InP/ZnS quantum dots

Introduction

InP/ZnS quantum dots are a type of core-shell nanomaterial composed of Indium Phosphide (InP) as the core and Zinc Sulfide (ZnS) as the shell. These quantum dots have gained significant attention in various scientific fields due to their unique size-dependent electronic and optical properties, which arise from the quantum confinement effect.

Indium Phosphide (InP) is a III-V compound semiconductor that offers excellent optical properties, including high photoluminescence quantum yield and relatively narrow emission spectra.

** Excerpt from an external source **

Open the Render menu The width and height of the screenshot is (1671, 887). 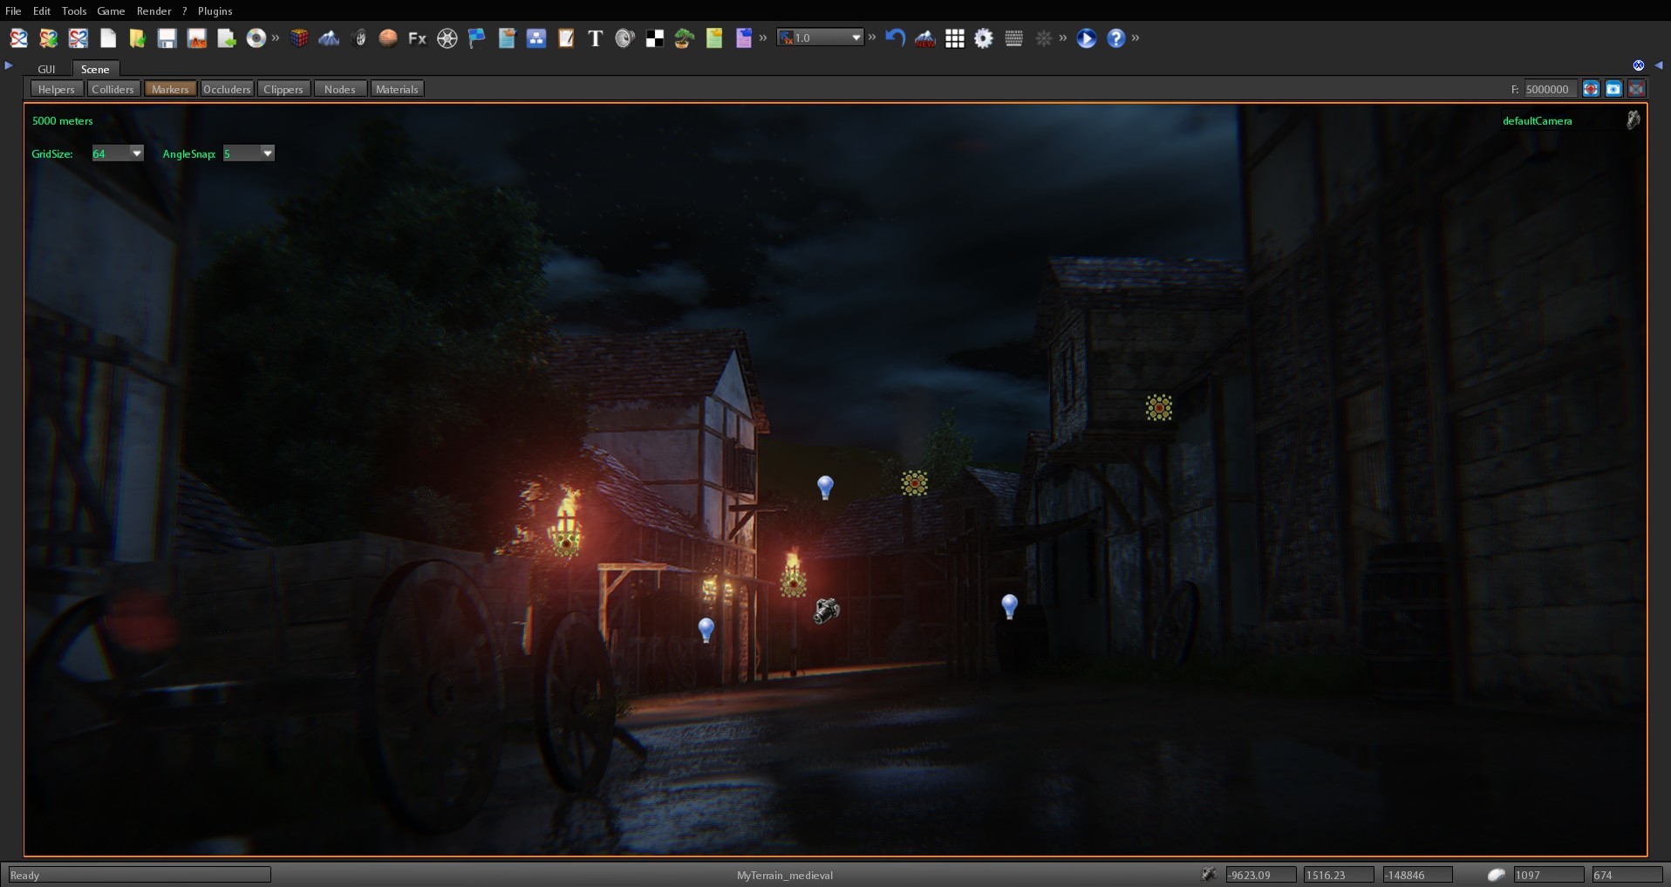tap(154, 10)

InP-based quantum dots are often favored over their traditional Cd-based quantum dots (like CdSe) due to their less toxic nature, making them more attractive for a wide range of applications, especially in biomedicine and environmental sciences.

Zinc Sulfide (ZnS), a II-VI semiconductor, is used as a shell material to encapsulate the InP core. The ZnS shell serves to passivate the surface of the quantum dot, reducing surface defects and enhancing the photoluminescence properties by preventing non-radiative recombination. The shell also provides protection to the core material, improving the stability of the quantum dot, especially under harsh environmental conditions like oxidation and moisture.

Properties

Size-Tunable Optical Properties:

The bandgap of InP/ZnS quantum dots can be tuned by varying the size of the quantum dots, which shifts both the absorption and emission wavelengths. This feature makes them highly versatile for applications that require specific wavelengths of light.

The emission range typically spans from the visible spectrum to the near-infrared (NIR), depending on the size of the quantum dots.

High Photoluminescence Efficiency:

InP core quantum dots generally exhibit lower quantum yields compared to CdSe, but the incorporation of a ZnS shell greatly enhances the quantum yield, leading to higher photoluminescence efficiency.